Onstage at a Midtown conference center: a series of speakers describing recent Israeli advances in such areas as agriculture, health and cybersecurity. Behind them: colored slides boasting about Israeli progress in bee pollination and traffic safety. Outside in a hall, on a row of exhibitor’s tables: displays about Israeli-developed products that slow down memory loss, reduce wrinkles in the elderly and prevent food poisoning.
NEXUS: Israel, a daylong education and networking conference coordinated by Hebrew University of Jerusalem’s American Friends organization, for the first time brought together here more than 300 scientists, attorneys, venture capitalists and others to discuss Israel’s latest high-tech advances, and predictions about where the country’s innovation culture is headed.
In other words, Start-Up Nation meets Wall Street.
Nearly all of the scientific achievements presented at the conference have a connection to Hebrew University, as did the Israeli presenters, said Isaiah Arkin, Hebrew University’s vice president for research and development, and coordinator of the conference. The event, he said, was designed to “raise the awareness of what Hebrew University does to contribute to science and technology.”
He declined to speculate on what investment deals were initiated or sealed at Monday’s conference.
“If you come to a conference and you meet one good person or hear one good idea, it’s worth the effort,” said venture capitalist Alan Patricof.
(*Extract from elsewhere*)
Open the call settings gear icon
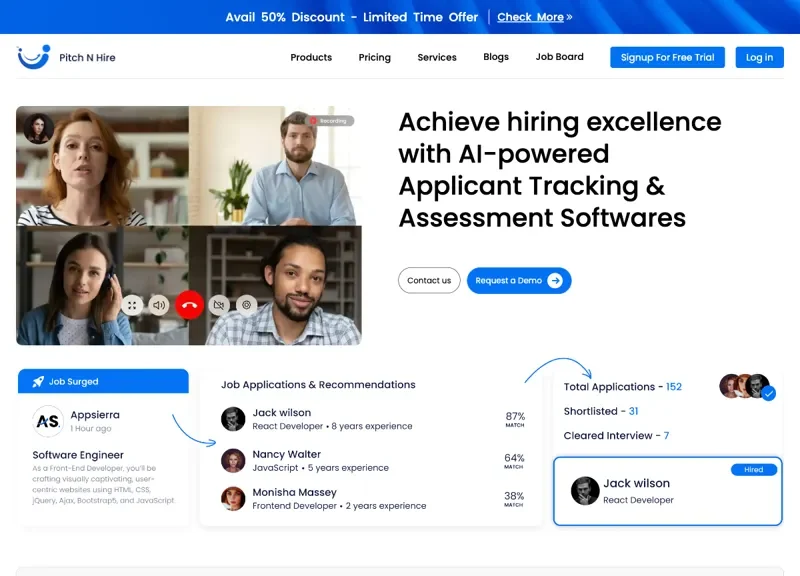The width and height of the screenshot is (800, 576). tap(246, 304)
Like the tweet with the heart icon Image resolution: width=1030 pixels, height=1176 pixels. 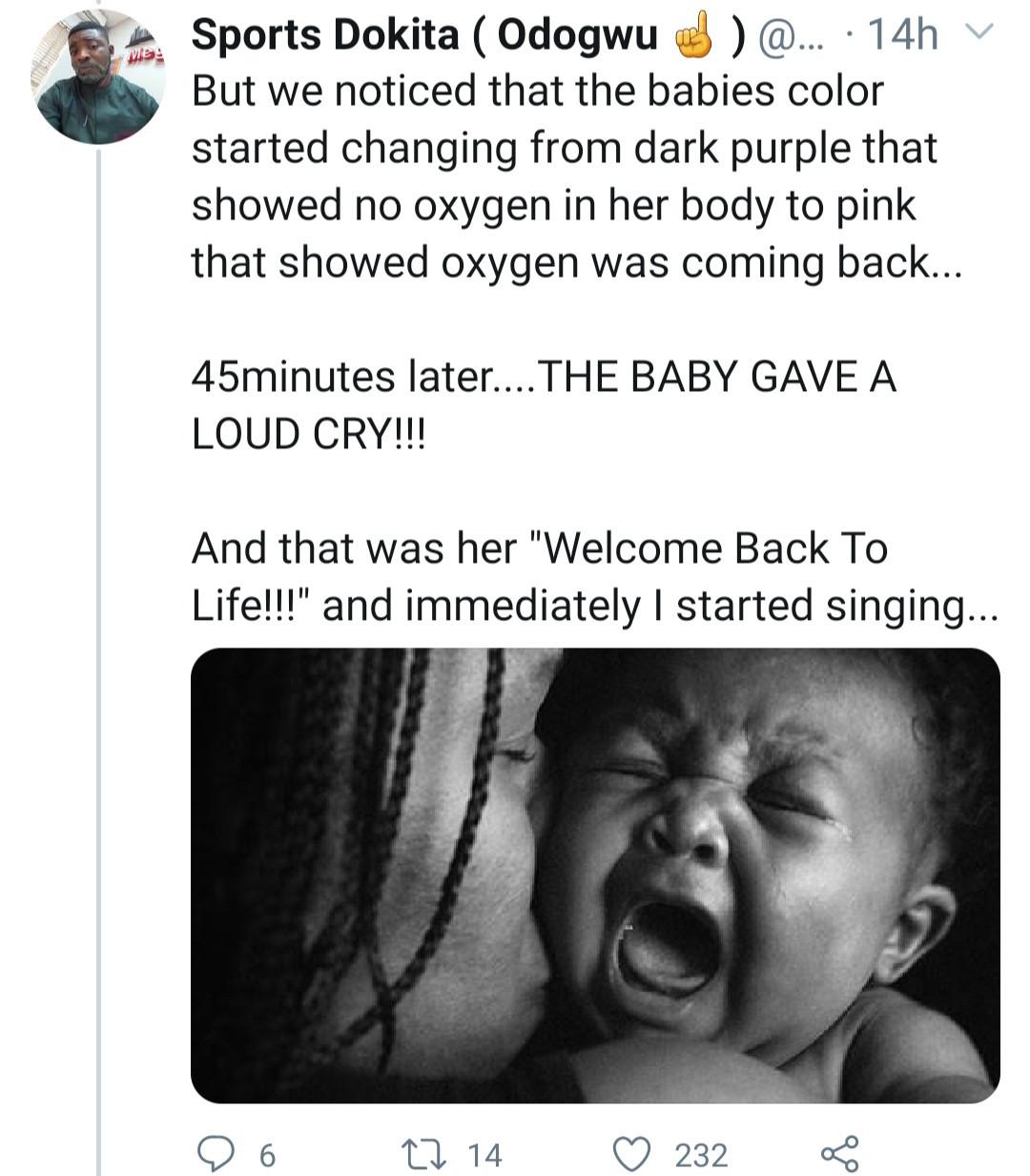tap(631, 1154)
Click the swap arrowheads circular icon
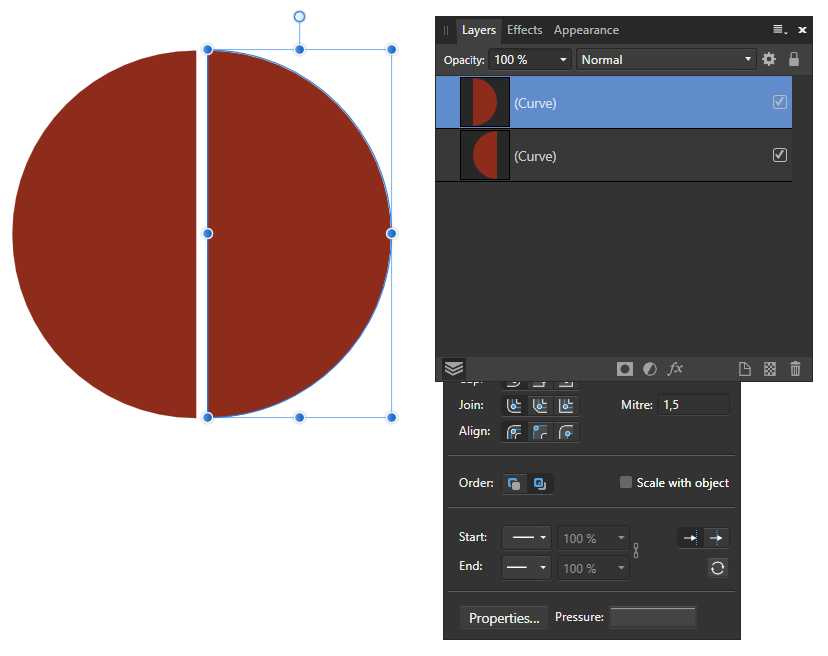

The list of participants in the conference read like a Who’s Who of Israeli innovators and potential U.S. investors, including Nobel Laureates Daniel Kahneman and Roger Kornberg, and former NASA administrator Daniel Goldin.
Despite Israel’s lauded high-tech reputation, the country’s is still “relatively isolated” internationally, said Raphael Ouzan, founder of the BillGuard personal finance security and productivity company, whose mobile and website application scans credit card and debit card transactions against possible scams and billing errors.
Such conferences help raise Israel’s visibility, he said; they can help spread the word about Israel’s successes — as do the Israelis with his background who have begun working in many diaspora countries.
Like most of the Israeli participants in Monday’s gathering, Ouzan is a former IDF officer.
Israel has a proven record of soldiers who leave the army and create successful companies, many speakers at the conference said. The Start-Up mentality, said David Blumberg, managing partner of Blumberg Capital, an investment firm, “is the gift that keeps giving [investment opportunities] to venture capitalists.”
“Israel became the Start-Up Nation because,” with limited physical space and few natural resources and hostile neighbors, “there was no other choice,” said Yaron Daniely, CEO of Hebrew University’s Yissum technology transfer company.
What is the next step for the Start-Up Nation?
Encouraging more government investment in education, and bringing more Israeli Arabs and members of the charedi community into the research circles that fuel the country’s high-tech growth, said Maxine Fassberg, Intel vice president in Israel. “We are considered a ‘full-employment’ country,” with a low unemployment rate, she said. “We have to find new sources” of people to turn Israel into a “global financial hub.”
One goal of the conference, said Arkin, was to demonstrate that Israel is not only a good place for venture capitalists to invest, but a welcoming place for the creative-minded to work. Israel doesn’t want only to send its best minds abroad, he said. “We want to absorb them.”